After getting no where trying to get into the FAT32 partition I decide to go for the 'Applications & Support' DVD that contains the same propriety drivers I need. It goes in the optical drive, gets read and displayed in the GUI My Computer. There is no autorun so I double click the disc symbol and get the same kind of error (can't remember error text) as when I tried to access the FAT32 partition.

Puzzled as to why the hell Linux can't use the FAT32 partition of an internal hard drive, I try to use my USB external hard drive, which is also FAT32. After plugging it in the device is displayed (as with the DVD) but can't be accessed, giving the same error as with the internal partition.
Then I try my USB flash drive, which is also FAT32, I get the same kind of rubbish spat out at me as with the other attempts.
Out of frustration I try to access the Windows NTFS partition, which is mounted (displayed on desktop) and opens up with no problems or errors.


So, why is Linux spitting out errors when confronted with internal and external FAT32 partitions or DVDs and then happily opening up bill gates NTFS partitions, which I know the Linux OS doesn't like.
I wrote this using Windows XP on the same dual-boot machine described at the top of this post.


----------



## lotuseclat79 (Sep 12, 2003)

Hi Bat66wat6,

From Ubuntu 9.10, execute the following command and post its output please:
[email protected]:~$ sudo fdisk -l 
where -l is lower case letter L

-- Tom


----------



## Bat66wat6 (Jul 2, 2008)

Below is the output from the _sudo fdisk -l_ command.


```
Disk /dev/sda: 320.1 GB, 320072933376 bytes
    
255 heads, 63 sectors/track, 38913 cylinders
    
Units = cylinders of 16065 * 512 = 8225280 bytes
    
Disk identifier: 0xf98d6e74
    
 
   
     Device Boot      Start         End      Blocks   Id  System
    /dev/sda1               1        2614    20996923+  83  Linux
    /dev/sda2            2615        3242     5044410    5  Extended
    /dev/sda3   *        3243        5856    20996955    7  HPFS/NTFS
    /dev/sda4            5857       38912   265522320    b  W95 FAT32
    /dev/sda5            2615        3242     5044378+  82  Linux swap / Solaris
```
In addition to this I also noted the error message I get when attempting to mount the FAT32 partition.



> Unable to mount DATA
> 
> Error mounting: mount exited with exit code 32:
> mount: unknown filesystem type 'vfat'


----------



## lotuseclat79 (Sep 12, 2003)

I have separate disks for NTFS and W95 FAT32 (LBA) with the following output of the fdisk -l command:
/dev/sda1 * 1 9728 78140128+ 7 HPFS/NTFS
/dev/sdc1 * 5 4865 39045982+ c W95 FAT32 (LBA)

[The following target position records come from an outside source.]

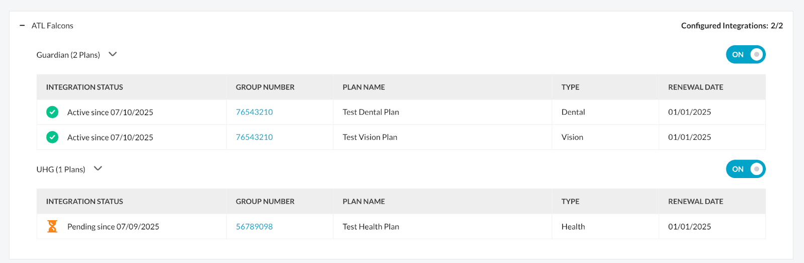Click the Configured Integrations: 2/2 label
The image size is (804, 263).
coord(732,26)
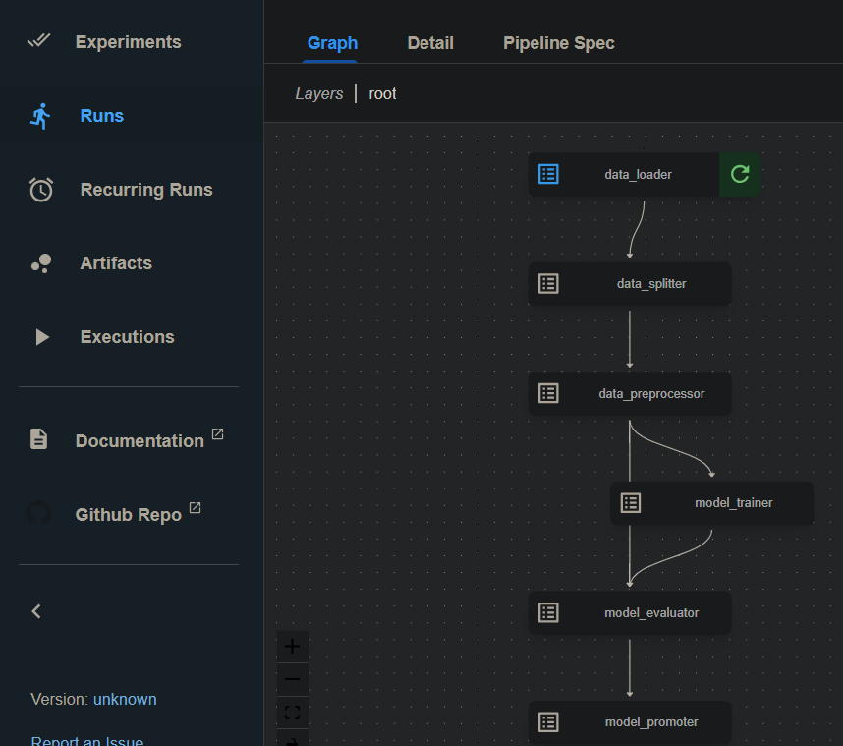
Task: Zoom out of the graph canvas
Action: tap(292, 679)
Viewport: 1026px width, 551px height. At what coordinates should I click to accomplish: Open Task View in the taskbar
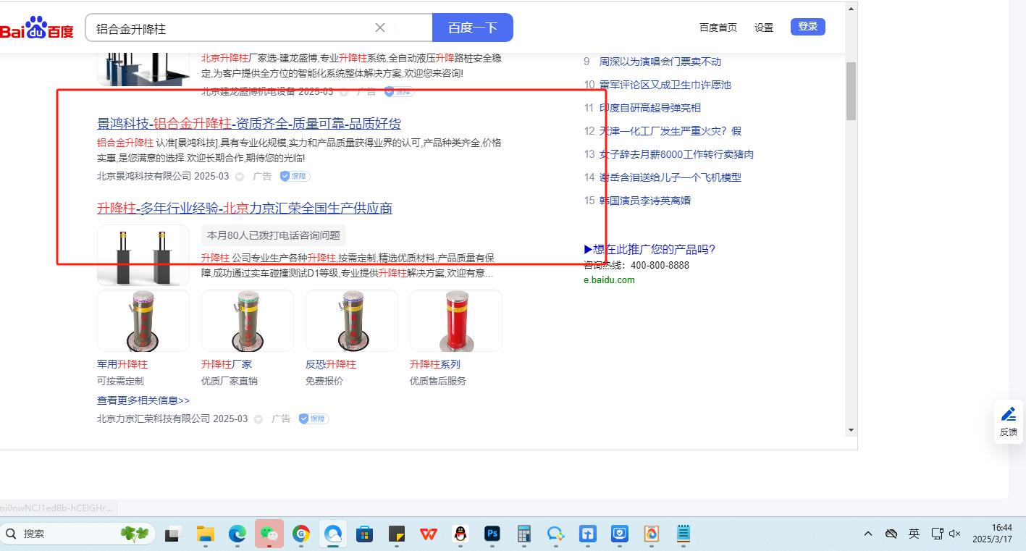[x=173, y=534]
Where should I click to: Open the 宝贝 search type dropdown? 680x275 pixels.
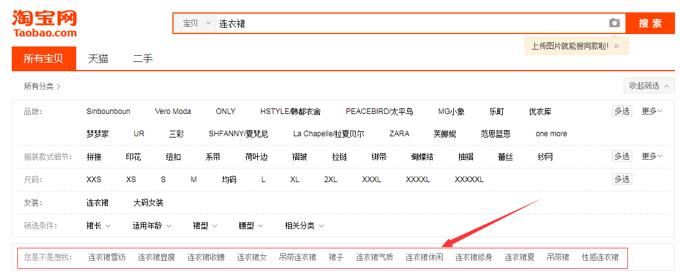click(x=195, y=24)
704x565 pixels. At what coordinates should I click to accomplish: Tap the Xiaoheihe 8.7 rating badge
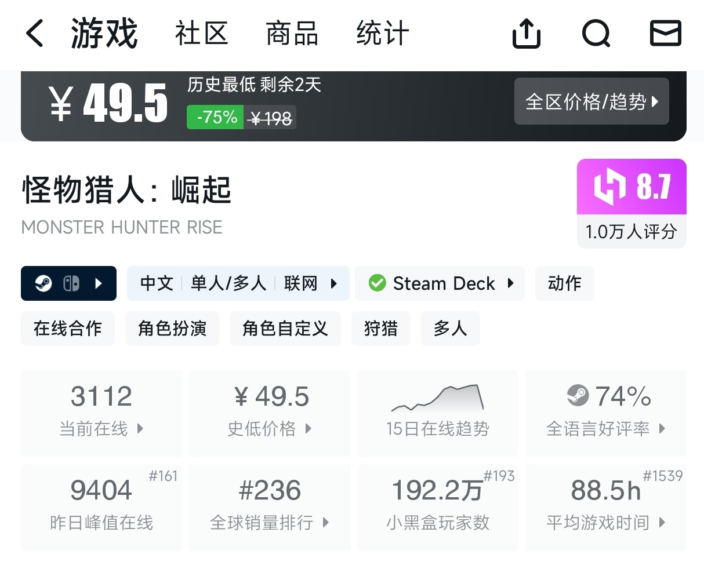click(x=632, y=187)
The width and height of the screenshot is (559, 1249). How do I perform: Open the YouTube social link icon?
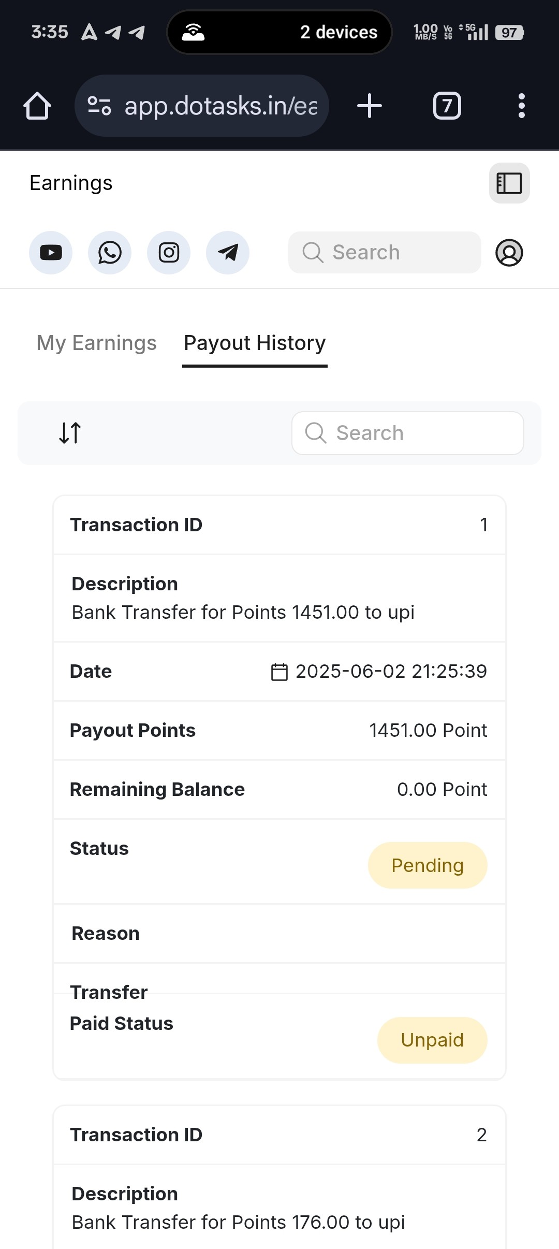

and what I do to mount either is the following (as root):
# mkdir /mnt/ntfs
# mkdir /mnt/vfat

# To mount the NTFS disk (from Ubuntu 10.04) - same for Ubuntu 9.10:
# mount -v -t ntfs /dev/sda1 /mnt/ntfs

# mount -v -t vfat /dev/sdc1 /mnt/vfat
/dev/sdc1 on /mnt/vfat type vfat (rw)

To verify the ntfs mount, issue the mount command, and I get (from my Live CD environment):
/dev/sda1 on /mnt/ntfs type fuseblk (rw,nosuid,nodev,allow_other,blksize=4096)

From your output of the fdisk command, I assume that your are referring to /dev/sda2 as your Data partition, eh?

You can lookup and see identities for disk partitions at: List of partition identifiers for PCs. If you download the document Partition Types, which is an SGML document, rename it or copy it to the filename partition_types.shtml and then open it from the File>Open File... feature in Firefox.

I am guessing that you could backup partition /dev/sda2 with a dd command to an external disk, and then repartition it as a 'c' type of partition as my /dev/sdc1 partition to be able to mount it. After repartitioning it, then run a dd command in the reverse direction from the backup you took to reinstall the information on the newly reformatted partition. Then try the mount command similar to mine above, but for your system, i.e.:
# mkdir /mnt/vfat
# mount -v -type vfat /dev/sda2 /mnt/vfat

If that does not work, you should be able to reverse the steps in the above paragraph to put things back as they were initially.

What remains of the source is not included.